If you are currently thinking about taking your parents’ electric car on your spring break road trip (yes, it’s never too early to think about spring break), a word of advice: Don’t. At least not this year.
Since every electric vehicle under $35,000 on the market has a range of no more than 100 miles on a full charge, road trips with most electric cars require impeccable planning of when and where to charge up. Add the fact that the efficiency of electric cars decreases when traveling at highway speeds, and a charge may only last 45 minutes to an hour. The two most reasonable approaches for providing electric cars with longer range are to increase the size of the battery, which adds weight and cost, or to figure out a way to charge electric cars as they drive.
Researchers at Clemson University have been exploring the second option, as the University’s Industrial Center for Automotive Research is in the progress of developing and testing a charging system that could be embedded in roads to charge cars as they drive.

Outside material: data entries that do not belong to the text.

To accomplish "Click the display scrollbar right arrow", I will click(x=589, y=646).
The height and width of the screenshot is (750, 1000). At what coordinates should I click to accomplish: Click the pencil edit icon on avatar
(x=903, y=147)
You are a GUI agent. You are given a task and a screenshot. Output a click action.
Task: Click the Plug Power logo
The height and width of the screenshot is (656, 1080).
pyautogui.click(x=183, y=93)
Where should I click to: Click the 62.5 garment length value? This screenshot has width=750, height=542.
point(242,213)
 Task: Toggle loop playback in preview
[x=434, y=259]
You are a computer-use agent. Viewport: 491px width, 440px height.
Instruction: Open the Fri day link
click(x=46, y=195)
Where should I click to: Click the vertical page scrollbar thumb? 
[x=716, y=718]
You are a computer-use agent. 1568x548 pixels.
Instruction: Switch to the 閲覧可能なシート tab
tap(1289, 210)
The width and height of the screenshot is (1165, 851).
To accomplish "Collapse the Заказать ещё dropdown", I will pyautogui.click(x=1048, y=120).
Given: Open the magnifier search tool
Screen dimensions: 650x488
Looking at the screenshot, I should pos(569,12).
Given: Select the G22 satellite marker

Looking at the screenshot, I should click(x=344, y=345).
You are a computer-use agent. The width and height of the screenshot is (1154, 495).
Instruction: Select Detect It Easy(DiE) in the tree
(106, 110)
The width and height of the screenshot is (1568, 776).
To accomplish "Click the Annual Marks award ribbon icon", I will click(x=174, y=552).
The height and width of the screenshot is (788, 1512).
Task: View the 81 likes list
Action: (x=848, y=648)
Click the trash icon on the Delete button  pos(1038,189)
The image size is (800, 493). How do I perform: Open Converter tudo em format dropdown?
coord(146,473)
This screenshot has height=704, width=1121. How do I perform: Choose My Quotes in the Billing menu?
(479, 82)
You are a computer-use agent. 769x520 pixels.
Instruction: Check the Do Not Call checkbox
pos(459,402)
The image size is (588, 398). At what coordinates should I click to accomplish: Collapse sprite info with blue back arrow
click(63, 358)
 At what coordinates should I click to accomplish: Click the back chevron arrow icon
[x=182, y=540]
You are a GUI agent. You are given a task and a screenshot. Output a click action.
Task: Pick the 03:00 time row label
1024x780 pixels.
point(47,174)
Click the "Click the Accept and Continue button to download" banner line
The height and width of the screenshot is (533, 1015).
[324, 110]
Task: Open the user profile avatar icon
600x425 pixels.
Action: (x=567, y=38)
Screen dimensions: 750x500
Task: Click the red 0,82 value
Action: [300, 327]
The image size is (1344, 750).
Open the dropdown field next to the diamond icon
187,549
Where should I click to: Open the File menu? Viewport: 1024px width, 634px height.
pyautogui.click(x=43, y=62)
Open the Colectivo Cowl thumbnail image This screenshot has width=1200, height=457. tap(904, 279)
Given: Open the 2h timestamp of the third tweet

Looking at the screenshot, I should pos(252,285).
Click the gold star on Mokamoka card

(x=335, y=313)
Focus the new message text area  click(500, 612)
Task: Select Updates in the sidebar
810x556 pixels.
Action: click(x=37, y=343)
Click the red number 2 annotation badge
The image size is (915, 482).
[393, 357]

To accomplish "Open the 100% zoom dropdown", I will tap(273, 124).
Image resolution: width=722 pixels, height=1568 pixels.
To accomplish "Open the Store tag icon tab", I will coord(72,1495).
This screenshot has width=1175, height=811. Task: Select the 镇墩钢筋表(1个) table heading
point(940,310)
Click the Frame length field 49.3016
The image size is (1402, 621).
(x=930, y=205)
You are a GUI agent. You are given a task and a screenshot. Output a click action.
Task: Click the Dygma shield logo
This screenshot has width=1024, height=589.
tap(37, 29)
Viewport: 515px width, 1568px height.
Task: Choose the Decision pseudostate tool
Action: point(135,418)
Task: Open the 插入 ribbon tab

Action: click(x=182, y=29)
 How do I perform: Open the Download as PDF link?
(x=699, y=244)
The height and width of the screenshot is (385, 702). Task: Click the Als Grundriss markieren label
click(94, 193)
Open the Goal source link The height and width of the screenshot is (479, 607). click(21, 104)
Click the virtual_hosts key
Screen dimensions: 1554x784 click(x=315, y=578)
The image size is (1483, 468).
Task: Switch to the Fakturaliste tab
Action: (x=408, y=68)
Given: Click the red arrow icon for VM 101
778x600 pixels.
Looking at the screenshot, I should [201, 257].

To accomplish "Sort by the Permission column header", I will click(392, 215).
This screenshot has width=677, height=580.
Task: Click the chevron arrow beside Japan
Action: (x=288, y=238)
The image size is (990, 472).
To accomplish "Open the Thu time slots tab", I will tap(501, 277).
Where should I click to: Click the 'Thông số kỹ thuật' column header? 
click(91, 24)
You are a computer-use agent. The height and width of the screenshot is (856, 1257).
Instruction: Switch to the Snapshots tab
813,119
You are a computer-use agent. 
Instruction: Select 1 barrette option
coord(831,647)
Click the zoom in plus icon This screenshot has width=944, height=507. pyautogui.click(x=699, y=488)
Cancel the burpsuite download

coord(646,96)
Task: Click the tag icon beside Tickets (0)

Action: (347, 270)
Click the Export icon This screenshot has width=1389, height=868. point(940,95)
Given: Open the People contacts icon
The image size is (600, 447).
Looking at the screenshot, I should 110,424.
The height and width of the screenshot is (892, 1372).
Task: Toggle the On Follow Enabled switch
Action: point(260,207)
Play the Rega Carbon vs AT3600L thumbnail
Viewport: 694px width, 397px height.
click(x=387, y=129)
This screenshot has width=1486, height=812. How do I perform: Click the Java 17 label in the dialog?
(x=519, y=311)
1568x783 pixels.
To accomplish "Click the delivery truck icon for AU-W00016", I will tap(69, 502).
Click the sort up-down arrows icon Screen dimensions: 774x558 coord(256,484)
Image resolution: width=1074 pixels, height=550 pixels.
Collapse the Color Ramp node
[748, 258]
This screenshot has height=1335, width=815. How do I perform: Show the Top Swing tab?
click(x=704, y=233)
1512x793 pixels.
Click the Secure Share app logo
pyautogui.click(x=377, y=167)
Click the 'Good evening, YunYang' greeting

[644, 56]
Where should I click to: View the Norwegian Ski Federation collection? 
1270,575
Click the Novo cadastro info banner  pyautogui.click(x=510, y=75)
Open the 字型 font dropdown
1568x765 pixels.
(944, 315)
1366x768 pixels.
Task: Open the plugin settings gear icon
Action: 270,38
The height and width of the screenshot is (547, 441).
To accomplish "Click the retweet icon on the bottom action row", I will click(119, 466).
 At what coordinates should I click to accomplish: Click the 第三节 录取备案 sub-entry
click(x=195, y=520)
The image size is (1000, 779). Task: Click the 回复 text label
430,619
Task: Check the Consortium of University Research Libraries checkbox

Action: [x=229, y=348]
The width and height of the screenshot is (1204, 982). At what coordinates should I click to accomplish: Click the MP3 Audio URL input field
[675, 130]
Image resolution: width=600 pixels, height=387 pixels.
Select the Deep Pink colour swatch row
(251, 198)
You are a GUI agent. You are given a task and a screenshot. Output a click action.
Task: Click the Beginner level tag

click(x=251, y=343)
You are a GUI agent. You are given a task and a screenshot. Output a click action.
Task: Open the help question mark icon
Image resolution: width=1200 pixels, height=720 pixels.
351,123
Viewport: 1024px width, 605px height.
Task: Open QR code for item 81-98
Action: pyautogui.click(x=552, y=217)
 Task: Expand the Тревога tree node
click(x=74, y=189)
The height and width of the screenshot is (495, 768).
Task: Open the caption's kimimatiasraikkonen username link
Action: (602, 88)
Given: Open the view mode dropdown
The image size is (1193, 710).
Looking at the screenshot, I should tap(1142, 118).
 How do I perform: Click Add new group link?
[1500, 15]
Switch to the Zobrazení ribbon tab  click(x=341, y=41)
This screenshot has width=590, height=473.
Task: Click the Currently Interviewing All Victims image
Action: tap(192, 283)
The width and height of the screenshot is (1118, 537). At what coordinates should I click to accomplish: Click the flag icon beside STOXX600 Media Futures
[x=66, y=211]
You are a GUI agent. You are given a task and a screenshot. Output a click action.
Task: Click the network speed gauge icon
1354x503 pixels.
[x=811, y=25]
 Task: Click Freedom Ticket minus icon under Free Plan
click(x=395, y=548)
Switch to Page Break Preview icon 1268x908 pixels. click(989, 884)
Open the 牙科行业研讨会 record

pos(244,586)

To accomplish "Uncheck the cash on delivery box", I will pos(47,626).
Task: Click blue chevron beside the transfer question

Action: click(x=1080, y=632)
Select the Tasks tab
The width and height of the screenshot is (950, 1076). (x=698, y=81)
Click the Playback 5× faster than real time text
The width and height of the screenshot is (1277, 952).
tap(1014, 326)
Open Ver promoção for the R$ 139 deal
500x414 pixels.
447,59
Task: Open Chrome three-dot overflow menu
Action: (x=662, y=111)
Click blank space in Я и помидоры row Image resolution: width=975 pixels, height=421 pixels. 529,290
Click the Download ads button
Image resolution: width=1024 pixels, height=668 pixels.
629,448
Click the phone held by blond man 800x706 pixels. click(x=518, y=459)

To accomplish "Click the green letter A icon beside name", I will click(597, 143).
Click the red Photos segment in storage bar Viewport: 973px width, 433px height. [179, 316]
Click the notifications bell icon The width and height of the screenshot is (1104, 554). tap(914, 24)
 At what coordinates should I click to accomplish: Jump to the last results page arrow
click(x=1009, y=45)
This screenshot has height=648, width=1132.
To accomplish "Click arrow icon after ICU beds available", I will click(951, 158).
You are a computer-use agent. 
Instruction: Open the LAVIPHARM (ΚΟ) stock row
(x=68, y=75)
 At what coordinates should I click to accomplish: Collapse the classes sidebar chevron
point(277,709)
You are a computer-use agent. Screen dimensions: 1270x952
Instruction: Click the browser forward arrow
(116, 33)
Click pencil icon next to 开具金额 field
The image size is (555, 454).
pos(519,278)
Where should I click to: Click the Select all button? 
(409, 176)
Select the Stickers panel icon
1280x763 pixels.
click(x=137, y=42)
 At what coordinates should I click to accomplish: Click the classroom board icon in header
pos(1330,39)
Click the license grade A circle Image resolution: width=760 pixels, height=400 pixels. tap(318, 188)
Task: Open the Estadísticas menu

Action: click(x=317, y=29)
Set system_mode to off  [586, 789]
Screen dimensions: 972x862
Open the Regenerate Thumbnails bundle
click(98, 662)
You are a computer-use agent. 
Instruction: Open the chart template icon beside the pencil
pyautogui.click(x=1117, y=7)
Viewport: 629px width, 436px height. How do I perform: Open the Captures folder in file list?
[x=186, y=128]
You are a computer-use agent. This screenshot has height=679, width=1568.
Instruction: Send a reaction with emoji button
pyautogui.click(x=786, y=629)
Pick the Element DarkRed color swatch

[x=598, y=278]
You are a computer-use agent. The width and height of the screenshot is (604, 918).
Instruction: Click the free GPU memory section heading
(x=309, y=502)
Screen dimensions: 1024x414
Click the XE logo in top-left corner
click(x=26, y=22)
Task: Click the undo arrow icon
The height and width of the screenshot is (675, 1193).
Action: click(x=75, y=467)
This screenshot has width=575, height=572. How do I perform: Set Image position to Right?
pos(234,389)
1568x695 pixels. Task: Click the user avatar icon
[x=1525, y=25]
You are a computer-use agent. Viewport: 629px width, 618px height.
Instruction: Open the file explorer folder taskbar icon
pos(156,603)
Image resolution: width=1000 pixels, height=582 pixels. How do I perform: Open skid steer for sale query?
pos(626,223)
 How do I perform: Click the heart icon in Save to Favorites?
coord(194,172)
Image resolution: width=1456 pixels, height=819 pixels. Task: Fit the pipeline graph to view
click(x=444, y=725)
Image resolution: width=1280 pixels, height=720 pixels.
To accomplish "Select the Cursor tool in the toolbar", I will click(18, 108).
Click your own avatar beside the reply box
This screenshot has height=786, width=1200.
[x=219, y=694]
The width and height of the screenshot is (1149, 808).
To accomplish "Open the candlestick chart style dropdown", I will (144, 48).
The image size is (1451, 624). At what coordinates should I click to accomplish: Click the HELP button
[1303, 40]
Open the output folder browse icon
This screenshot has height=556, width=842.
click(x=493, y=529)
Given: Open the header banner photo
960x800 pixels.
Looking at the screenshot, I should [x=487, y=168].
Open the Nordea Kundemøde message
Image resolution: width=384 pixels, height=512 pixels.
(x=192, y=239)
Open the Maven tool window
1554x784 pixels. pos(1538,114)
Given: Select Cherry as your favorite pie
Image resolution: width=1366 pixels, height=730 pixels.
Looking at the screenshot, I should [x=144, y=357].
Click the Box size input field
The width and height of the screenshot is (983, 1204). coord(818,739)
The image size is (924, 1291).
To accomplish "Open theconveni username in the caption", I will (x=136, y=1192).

The idea is not completely new, however; the United Kingdom declared its intent to develop an in-road charging system in August, and Volvo was already looking into the idea back in 2013. Evatran and Bosch have also recently released plugless charging stations for the Chevrolet Volt and Nissan Leaf.
What makes the Clemson technology groundbreaking, then, is its potential for greater amounts of energy transfer from charger to car battery. The maximum possible power transfer for the Clemson system is 250 kW, and one test yielded a transfer rate of 6.9 kW with greater than 85 percent efficiency. While this power transfer is nowhere close to the ideal maximum, it marks a significant improvement over technology that the U.K. is looking into from North Carolina State University, which most recently reached 0.5 kW at peak efficiency. With further refinement, the Clemson technology will likely become more promising yet.
Long-range wireless charging may sound like some sort of dark electrical engineering wizardry, but a brief dissection of the Clemson system reveals a relatively simple idea behind the design. The primary actors behind the charging are copper coils in the ground and in the car, and these create a magnetic field to pass electricity wirelessly. For the transfer to occur, the charging station and the car must be in wireless communication with each other.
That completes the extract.